The key to sexual selection is the difference between males with hardy genes and males without hardy genes. The more pronounced this difference is, the less females need to validate males, and the less males need to intentionally appeal to females. However, in nutritionally rich environments, genetic differences are less pronounced among males, so to compensate, males are considered to have a handicap. This handicap makes the male’s other stronger genes more appealing and therefore reevaluated for superiority. As a result, the handicap gene is recognized as superior, allowing evolution in the direction of having a handicap. The upshot is that females will select males based on the superior traits of males that survive with a handicap, which is a form of sexual selection and does not contradict the theory of natural selection.

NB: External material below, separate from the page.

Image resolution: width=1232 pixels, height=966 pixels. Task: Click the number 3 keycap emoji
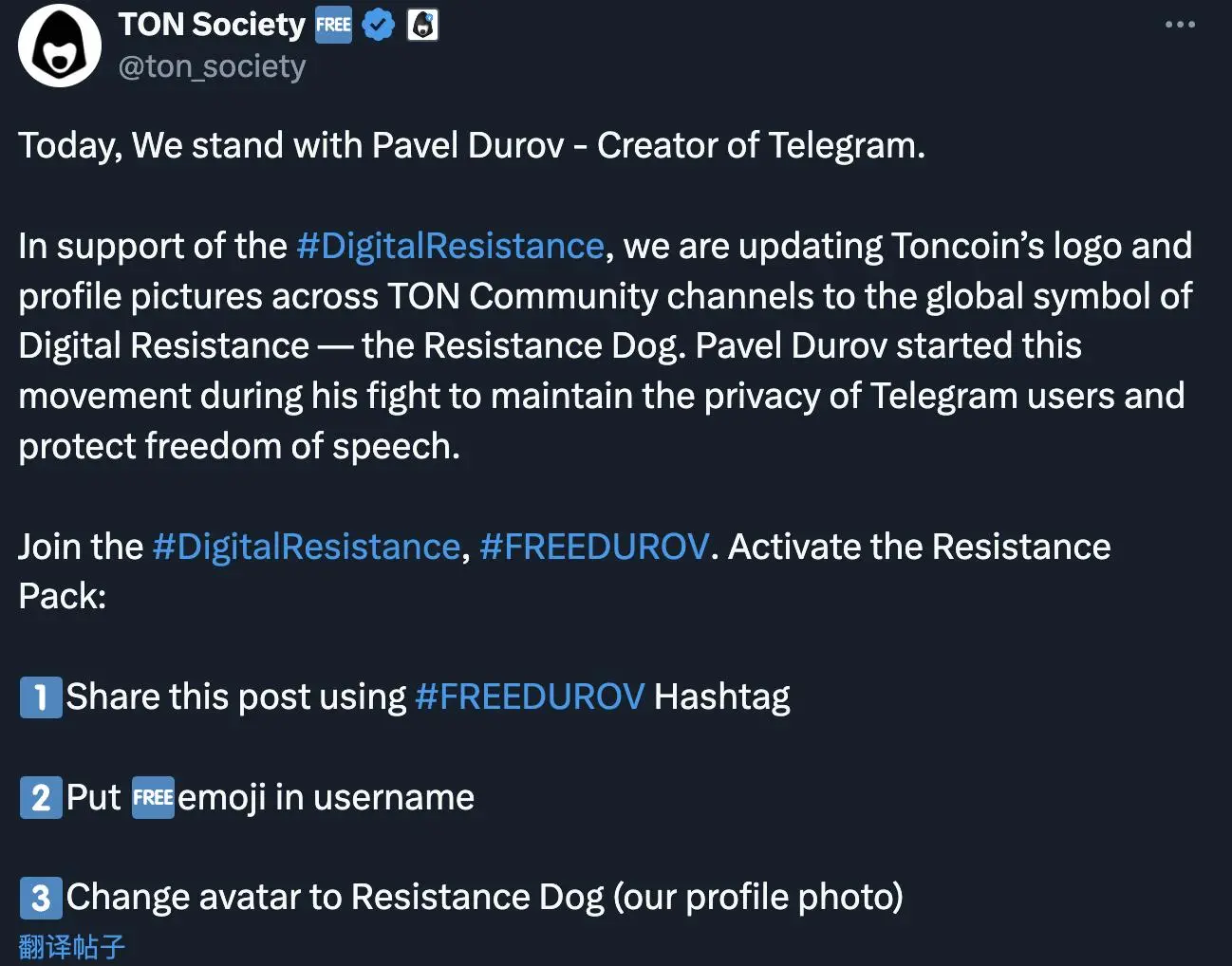point(41,898)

The reason this process occurs is because of the selfishness of genes: both survival and reproduction are selfish behaviors, and most individuals will survive for a long time so they can reproduce for an equally long time, so survival is their primary goal. However, if survival is guaranteed for a long time, they will look for other ways to perpetuate their genes, and as a result, ways to appeal to females are studied. One of the consequences of this is the existence of handicaps: individuals selfishly find ways to perpetuate their genes based on their environment, and they do this even while accepting handicaps.
Dawkins denied handicap theory, but handicap theory is part of the theory of sexual selection, which is essentially the same as natural selection. Therefore, Dawkins’ denial of handicap theory cannot be accepted.